For me, this allows the story to be front and center through the game. There are times that are legitimately emotional that come off with impact while still overall keeping the tone light. Even if you forget what you were supposed to do, the limited amount of people and constrained world mean that literally talking to everyone until you determine what you should be doing or just wandering around until you stumble upon it won’t take too much time. The game really is largely set up to encourage progress.
Characters are introduced with plenty of time between for each to feel like a separate and full character. Never did I feel there was a character that I hated to need in my party nor was any character absolutely needed. They all play well together with subtle differences (magic and techniques being the biggest differentiators), and every combination feels like it could work if you made the effort.
The boss fights you encounter feel like they are a part of the story that makes sense and largely rewards using a strategy and reacting to the boss. Some later on do require you, effectively, to have proper armor to deal with their element, but these bosses are in the minority. The final boss battle especially I feel rewards you for understanding the boss’s pattern and executing as you would like.

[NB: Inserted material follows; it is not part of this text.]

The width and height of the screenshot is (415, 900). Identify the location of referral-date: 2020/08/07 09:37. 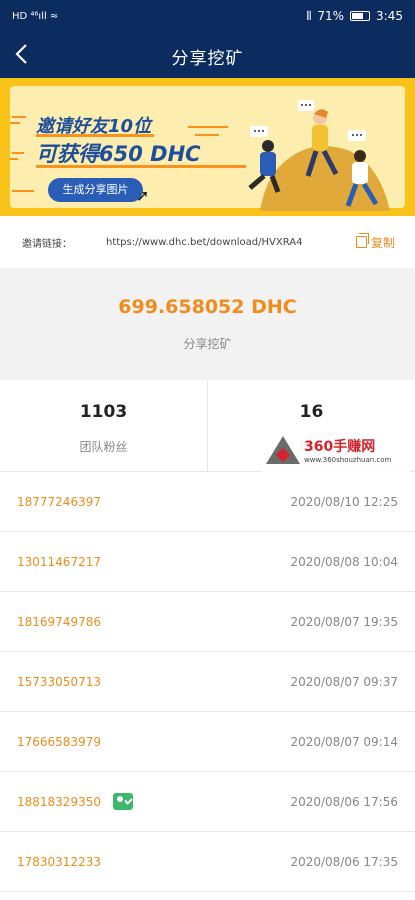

With this being a game involving time travel, it is nice to see them take the most of it especially with some side quest puzzles. They can be a bit annoying to solve since there are so many possibilities, but there is a good amount of satisfaction when you manipulate time to serve your needs. This even comes up in the various endings. As there are things you don’t actually have to do before defeating the final boss, the end of the game will reflect what was left undone. I find this neat, but also a bit lame that the ending you get for getting the most out of your playthrough is the most boring.
Chrono Trigger is not just for those looking for a nostalgia trip. It is a great JRPG whose mechanics and story hold up well. Though not perfect, it is still a shining example of a fun game without needing the technical wow-factor that has become the norm. With a fun and good story and mechanics that flow very nicely, the flaws are forgiven and the game still carries a large recommendation.